Il est compliqué de dire en quoi consiste la fin de vie. Ne s'y trouve-t-on pas dès la naissance, dans la mesure où le compte à rebours a commencé ? On peut essayer, en revanche, de définir la phase avancée, au cours de laquelle une maladie a progressé sans avoir été arrêtée par un traitement. On peut ensuite considérer un patient comme étant en phase terminale dès lors que les traitements curatifs n'ont plus aucun effet d'amélioration sur son état. Puis survient un autre élément dans la phase terminale – que certains appellent la phase « toute terminale » – dans laquelle le patient, malgré le traitement qu'il subit, voit son état se dégrader. Enfin, il existe au bout de la vie la phase agonique : bien définie, elle correspond à une phase de défaillance polyviscérale telle que la mort est imminente. Entre la phase terminale, où il y a échappement thérapeutique et aggravation de l'état du malade, et la phase agonique, il est difficile de définir la phase au cours de laquelle on sait que le malade va mourir dans un bref délai sans pouvoir déterminer si ce délai est de quelques semaines, de quelques jours ou de quelques heures.
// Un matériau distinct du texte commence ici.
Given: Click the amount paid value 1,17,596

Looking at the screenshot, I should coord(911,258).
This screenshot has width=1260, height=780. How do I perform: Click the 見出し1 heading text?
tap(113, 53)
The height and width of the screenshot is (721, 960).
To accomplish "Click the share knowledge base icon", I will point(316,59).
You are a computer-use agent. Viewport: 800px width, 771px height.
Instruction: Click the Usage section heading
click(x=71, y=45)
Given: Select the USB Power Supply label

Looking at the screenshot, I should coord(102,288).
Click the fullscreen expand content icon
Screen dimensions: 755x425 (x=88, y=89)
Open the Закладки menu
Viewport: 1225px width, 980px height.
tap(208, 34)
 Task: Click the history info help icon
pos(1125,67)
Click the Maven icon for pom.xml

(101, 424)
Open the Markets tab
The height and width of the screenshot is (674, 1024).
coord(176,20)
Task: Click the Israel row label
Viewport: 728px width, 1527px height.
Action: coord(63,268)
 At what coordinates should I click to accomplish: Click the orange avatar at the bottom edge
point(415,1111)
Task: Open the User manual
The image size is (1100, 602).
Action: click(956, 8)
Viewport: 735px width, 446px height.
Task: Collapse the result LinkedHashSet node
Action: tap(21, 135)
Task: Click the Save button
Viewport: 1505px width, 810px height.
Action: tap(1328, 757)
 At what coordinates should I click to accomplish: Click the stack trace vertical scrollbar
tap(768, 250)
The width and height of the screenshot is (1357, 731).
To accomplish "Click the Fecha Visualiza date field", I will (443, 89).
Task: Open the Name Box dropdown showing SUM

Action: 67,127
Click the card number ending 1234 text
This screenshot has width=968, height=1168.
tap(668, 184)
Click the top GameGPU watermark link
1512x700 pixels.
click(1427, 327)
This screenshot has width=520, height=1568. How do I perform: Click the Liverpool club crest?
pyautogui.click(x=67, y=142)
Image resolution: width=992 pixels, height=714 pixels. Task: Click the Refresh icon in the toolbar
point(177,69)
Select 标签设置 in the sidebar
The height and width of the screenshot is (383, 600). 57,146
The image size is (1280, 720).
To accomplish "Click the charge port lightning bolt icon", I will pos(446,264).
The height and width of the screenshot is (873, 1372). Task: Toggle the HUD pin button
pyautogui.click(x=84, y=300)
Monsieur Touraine, je me suis beaucoup trompé, moi aussi, dans mes pronostics. Mais si lorsque le décès d'un malade est encore lointain, le fait de dire qu'il ne lui reste plus que deux ans à vivre relève du pari statistique, lorsqu'en revanche il entre dans une phase qui se compte en semaines, on peut certes se tromper d'une semaine, mais pas d'un an. Or, nous sommes en train de fixer les conditions de mise en oeuvre de la sédation continue jusqu'au décès. Si l'on admet que la sédation n'est pas euthanasique mais qu'elle vise à soulager, elle ne peut s'appliquer que lorsque le patient est en phase terminale de la maladie, lorsque son pronostic vital est engagé à court terme. Nous avons d'ailleurs ici repris les termes de la lettre de mission du Premier ministre qui visait précisément cette notion. Je ne dis pas cela pour que nos collègues socialistes trouvent le terme plus pertinent (Sourires), mais nous n'avons finalement pas trouvé de meilleure expression pour désigner la phase dans laquelle le pronostic vital est engagé et qui ne correspond pas à la phase terminale. D'ailleurs, selon nombre de médecins que nous avons interrogés, la phase terminale peut durer plusieurs années : elle ne correspond donc nullement à la phase au cours de laquelle le pronostic vital est engagé à court terme.
Il est bon de définir le sens de cette expression, d'une part parce qu'elle constitue l'une des conditions auxquelles nous proposons de soumettre la mise en oeuvre de la sédation, et d'autre part parce que, dans cette phase, le pronostic n'est guère loin de la réalité.